Hauptkritikpunkte der Grünen sind vor allem, dass sich auch der neue Entwurf nicht klar auf kommerzielle Dienstleistungen beschränkt. Die Folge sei »ein unübersichtlicher Katalog an Einzelausnahmen unterschiedlichen Ranges«, meinte Rühle. Die Kommission untergrabe damit die Möglichkeit, die Daseinsvorsorge separat in einer eigenen Rahmenrichtlinie zu regeln und so die öffentlichen Dienste zu schützen. Außerdem sei – wie im Parlamentstext – wieder keine zufriedenstellende Alternative zum Herkunftslandprinzip vorgelegt worden: Auf die Nennung des Begriffes werde zwar ausdrücklich verzichtet und »die Marktöffnung durch das Verbot bestimmter Restriktionen vor Ort geregelt«. Aber auch dies führe letztlich vor allem zu offenen Fragen. Rühle glaubt, dass der Europäische Gerichtshof in dieser Frage das letzte Wort haben wird.

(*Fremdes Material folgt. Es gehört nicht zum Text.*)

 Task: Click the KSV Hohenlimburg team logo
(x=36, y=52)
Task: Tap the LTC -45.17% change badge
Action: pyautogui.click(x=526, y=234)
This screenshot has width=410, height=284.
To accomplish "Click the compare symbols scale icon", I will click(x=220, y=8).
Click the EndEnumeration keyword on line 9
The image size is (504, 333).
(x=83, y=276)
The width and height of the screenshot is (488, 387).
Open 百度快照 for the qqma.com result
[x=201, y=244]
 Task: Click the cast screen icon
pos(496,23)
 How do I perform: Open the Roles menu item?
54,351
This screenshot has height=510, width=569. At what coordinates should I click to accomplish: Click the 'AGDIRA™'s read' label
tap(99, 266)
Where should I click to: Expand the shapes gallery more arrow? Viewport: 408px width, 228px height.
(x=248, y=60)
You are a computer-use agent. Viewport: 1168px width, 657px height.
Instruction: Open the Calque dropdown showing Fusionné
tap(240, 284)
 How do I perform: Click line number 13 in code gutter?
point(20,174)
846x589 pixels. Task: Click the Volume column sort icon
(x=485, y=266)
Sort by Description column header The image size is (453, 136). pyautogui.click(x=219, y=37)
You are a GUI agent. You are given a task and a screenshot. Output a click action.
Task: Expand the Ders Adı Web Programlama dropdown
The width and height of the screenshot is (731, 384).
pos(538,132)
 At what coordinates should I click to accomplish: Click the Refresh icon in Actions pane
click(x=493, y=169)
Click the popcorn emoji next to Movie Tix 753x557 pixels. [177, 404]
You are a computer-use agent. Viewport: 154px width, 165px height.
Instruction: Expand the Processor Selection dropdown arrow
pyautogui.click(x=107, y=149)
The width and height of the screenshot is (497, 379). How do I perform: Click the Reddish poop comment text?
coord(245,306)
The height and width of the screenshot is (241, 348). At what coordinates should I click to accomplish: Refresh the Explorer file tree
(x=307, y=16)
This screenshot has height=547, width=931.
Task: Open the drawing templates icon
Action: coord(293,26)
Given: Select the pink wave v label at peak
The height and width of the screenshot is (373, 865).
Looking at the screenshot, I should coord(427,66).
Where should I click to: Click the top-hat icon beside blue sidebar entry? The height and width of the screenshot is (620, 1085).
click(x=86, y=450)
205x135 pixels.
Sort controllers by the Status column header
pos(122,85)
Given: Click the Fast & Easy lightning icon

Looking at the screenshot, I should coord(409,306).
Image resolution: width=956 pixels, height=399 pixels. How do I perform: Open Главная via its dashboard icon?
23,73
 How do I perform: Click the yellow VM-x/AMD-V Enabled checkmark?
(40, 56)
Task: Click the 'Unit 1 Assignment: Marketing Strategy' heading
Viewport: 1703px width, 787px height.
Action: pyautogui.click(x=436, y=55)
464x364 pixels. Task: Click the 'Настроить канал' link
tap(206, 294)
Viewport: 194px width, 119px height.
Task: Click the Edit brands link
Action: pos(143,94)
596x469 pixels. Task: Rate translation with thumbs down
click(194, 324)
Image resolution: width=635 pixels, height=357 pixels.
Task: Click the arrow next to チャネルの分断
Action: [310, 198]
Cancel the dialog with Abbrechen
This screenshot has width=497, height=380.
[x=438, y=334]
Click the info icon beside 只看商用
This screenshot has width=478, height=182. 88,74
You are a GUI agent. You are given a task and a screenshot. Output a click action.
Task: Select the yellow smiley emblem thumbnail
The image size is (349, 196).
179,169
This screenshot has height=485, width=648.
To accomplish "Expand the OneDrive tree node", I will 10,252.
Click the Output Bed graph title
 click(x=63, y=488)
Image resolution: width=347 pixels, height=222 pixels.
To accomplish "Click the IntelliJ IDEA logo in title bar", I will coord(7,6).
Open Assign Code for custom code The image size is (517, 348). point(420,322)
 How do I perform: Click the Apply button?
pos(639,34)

Auch für die Linksfraktion im Europäischen Parlament hat sich an der Bewertung des Papiers als »fauler Kompromiss« nichts geändert. Im Ergebnis sei die Richtlinie »nicht nur ein Freifahrtschein für Sozialdumping in Europa, sondern auch ein Schlag ins Gesicht der Gewerkschafter«, sagte der Abgeordnete Tobias Pflüger. Besonders beschämend sei das Verhalten der deutschen Sozialdemokraten, die, anders als ihre französischen Kollegen, »in Nibelungentreue zur Bolkestein-Richtlinie standen und ihre eigene Klientel ans Messer« geliefert hätten.

Sollte auch der Ministerrat die neuen Vorschläge bestätigen, könnte die Dienstleistungsrichtlinie noch in diesem Jahr beschlossen werden. In diesem Falle wäre das Gesetz zum Ende des Jahres 2008 für alle 25 EU-Mitgliedstaaten bindend.